Mindtree: This IT services company’s stock is the most overbought stock among Nifty 500 companies based on technical indicators like RSI and MFI. Over the past 18 months, this stock rose 5.7 times from the lows of March 2020 and is touching new 52-week highs regularly (including on Thursday). Investors only need to look at the company’s average broker one-year target price of Rs 2,440 to get a sense of how much the stock has run up over the past many months.

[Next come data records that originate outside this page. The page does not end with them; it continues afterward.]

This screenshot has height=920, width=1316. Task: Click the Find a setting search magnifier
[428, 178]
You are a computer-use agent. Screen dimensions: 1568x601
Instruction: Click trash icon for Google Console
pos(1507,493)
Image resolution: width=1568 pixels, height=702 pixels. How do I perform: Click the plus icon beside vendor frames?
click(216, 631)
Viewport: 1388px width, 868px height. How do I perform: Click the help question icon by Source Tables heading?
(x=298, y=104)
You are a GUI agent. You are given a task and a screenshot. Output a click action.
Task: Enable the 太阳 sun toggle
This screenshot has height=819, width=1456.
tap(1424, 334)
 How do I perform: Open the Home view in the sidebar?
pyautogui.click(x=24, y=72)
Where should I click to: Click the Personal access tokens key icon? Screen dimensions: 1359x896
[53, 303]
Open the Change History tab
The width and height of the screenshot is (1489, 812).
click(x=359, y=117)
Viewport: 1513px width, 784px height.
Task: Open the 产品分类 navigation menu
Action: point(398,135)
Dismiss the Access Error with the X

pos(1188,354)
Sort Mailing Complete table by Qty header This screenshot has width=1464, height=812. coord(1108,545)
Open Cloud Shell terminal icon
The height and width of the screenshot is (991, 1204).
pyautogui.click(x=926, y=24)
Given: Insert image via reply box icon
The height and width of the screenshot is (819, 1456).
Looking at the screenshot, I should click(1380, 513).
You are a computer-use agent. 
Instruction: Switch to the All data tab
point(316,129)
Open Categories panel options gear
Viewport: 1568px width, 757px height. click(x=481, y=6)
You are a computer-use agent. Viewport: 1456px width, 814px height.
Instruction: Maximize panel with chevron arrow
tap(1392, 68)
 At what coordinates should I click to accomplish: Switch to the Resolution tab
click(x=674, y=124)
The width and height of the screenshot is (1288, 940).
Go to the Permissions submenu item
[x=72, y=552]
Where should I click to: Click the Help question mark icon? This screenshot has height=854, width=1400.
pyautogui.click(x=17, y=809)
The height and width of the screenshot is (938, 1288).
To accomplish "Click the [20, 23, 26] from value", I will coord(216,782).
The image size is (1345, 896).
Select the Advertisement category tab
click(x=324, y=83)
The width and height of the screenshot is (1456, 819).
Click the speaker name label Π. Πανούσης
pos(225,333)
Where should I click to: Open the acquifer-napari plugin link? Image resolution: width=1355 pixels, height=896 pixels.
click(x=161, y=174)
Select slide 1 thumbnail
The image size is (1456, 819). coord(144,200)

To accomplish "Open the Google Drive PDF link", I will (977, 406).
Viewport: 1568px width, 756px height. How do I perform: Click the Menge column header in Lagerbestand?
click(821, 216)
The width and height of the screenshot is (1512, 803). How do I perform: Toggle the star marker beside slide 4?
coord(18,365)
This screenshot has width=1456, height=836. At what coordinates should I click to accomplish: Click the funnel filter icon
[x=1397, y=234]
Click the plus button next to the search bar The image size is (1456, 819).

Cipla: This pharmaceutical company’s promoter group-controlled entities sold a stake (0.73% stake) in the company in the open market for the first time in two years. This comes a couple of months after the stock touched a 52-week high of Rs 997, which is also incidentally its lifetime high. Like other pharmaceutical companies, Cipla also gained from the pandemic and reported revenues above Rs 5,000 crore in three out of the past four quarters. The only time quarterly revenues dipped below Rs 5,000 crore in the past four quarters was in Q4FY21, as a result of which its net profit dipped below Rs 500 crore. Analysts are upbeat about the company’s prospects as can be seen in the average target price of Rs 1,063.5.
Home First Finance: Home First Finance, a technology-based financing company for affordable housing, listed in stock markets earlier this year, and has continued to trade above its issue price post IPO. The company recently received a buy call from Edelweiss with a price target of Rs. 763, an upside of 35%. It delivered a robust 49% AUM CAGR over FY17-FY21 despite FY21 being impacted by the Covid-19 pandemic.
Vodafone Idea: This beleaguered telecom company’s stock is one of the best performing stocks over the past week among Nifty 500 companies, rising 34%, with 25% gains coming on Thursday. These gains come after the Union Cabinet approved a rescue plan for the telecom sector which would ease its cash flows over the next four years. The relief entails moratorium on all dues, including spectrum, spectrum usage charges, and annual gross revenues based levies, and also rationalisation of various levies. This move will enable the company to survive impending doom and help the Indian telecom industry to continue to have three private players.
Poonawalla Fincorp: This non-banking finance company’s Managing Director Abhay Bhutada was banned by the market regulator SEBI from accessing capital markets for a year due to a violation of its insider trading regulations. This relates to trades executed by entities related to Bhutada in the company (previously known as Magma Fincorp) before the announcement of its acquisition by Rising Sun Holdings, controlled by Adar Poonawalla. SEBI held that entities controlled by Bhutada, and seven others, traded in Magma Fincorp’s shares before the disclosure of Rising Sun Holdings acquisition of a majority stake in the company. Bhutada resigned as managing director of the NBFC on Thursday evening.